Tuesday's game was the second installment of the Baltimore Hockey Classic, which Baltimore Arena officials hope will become an annual game. The inaugural Baltimore Hockey Classic was played two years ago, with the Capitals losing, 2-0, to the Nashville Predators in front of an announced 11,082, which was a sellout. Last year's exhibition was canceled because of the NHL lockout.

After the inaugural game, players were critical of the ice conditions at the arena, which had not hosted a professional ice hockey game since 1997, the last year the Bandits of the American Hockey League called Baltimore home. Rising temperatures and humidity inside the arena caused the ice to melt and puddles to form on the playing surface.

The poor ice conditions and the subsequent poor play two years ago did not dissuade some fans from returning.

"Of course I was going to come back," said Dave Eden, 25, of Riverside, who hopes the city will build a new arena to attract a minor league hockey team. "I was a huge Skipjacks fan. A huge Clippers fan. Bandits fan. I love seeing the game at the arena here. This is great."

This year, the ice held firm, though the puck often rolled up on edge or skipped over sticks after hard passes. Arena officials added a dehumidification system, dialed down the air conditioning and scheduled outside deliveries for the days leading up to the game to ensure that the arena would remain cool inside. It also helped that the weather outside was less steamy this year.

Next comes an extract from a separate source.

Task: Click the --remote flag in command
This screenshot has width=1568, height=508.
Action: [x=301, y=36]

"That was the worst-case scenario, a perfect storm," Baltimore Arena general manager Frank Remesch said. "This was the opposite. Everyone has said nothing but positive things."

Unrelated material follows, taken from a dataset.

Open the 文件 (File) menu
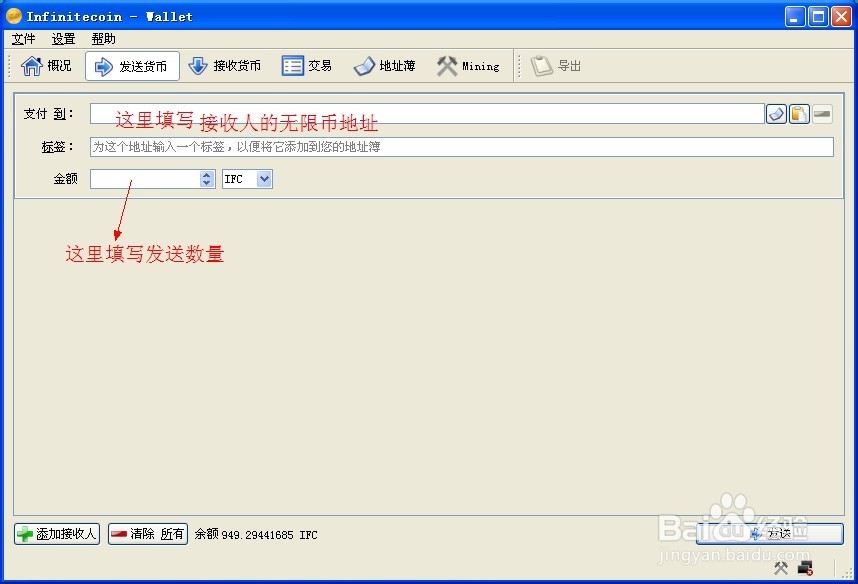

Remesch is optimistic that the Capitals will return next season, but he said that will be up to the team. A Capitals spokesman said the team wasn't prepared to comment on returning.


"I'm very surprised at the turnout," said Jeremy Goldberg, 29, of Federal Hill. "It was a lot lighter than two years ago. I figure there were some people who didn't want to come because there were no Caps goals two years ago."

The Capitals changed that this year. Right winger Tom Wilson tapped in a pass from Nathan Walker to put the Capitals up 1-0 with 2:42 left in the first period. With 1:11 left in the second, which was delayed after a body check dislodged a pane of glass, center Casey Wellman deflected a shot from the point by defenseman Steven Oleksy into the net for the second Capitals goal.

Capitals forward Alex Ovechkin said there were some challenges in the rink, which wasn't regulation-size.

"You can't hold the puck," he said. "You can't shoot it. You're afraid to go into the boards because it's too dangerous out there. But it is what it is."

Starting goaltender Braden Holtby stopped all 11 shots he faced, including a right pad save on a breakaway by Chris Kelly in the first period, before he was replaced by Philipp Grubauer midway through the second.

The Bruins got goals from left winger Justin Florek and Kelly to tie the game at 2. They won thanks to Carter Camper's goal in the eighth round of the shootout.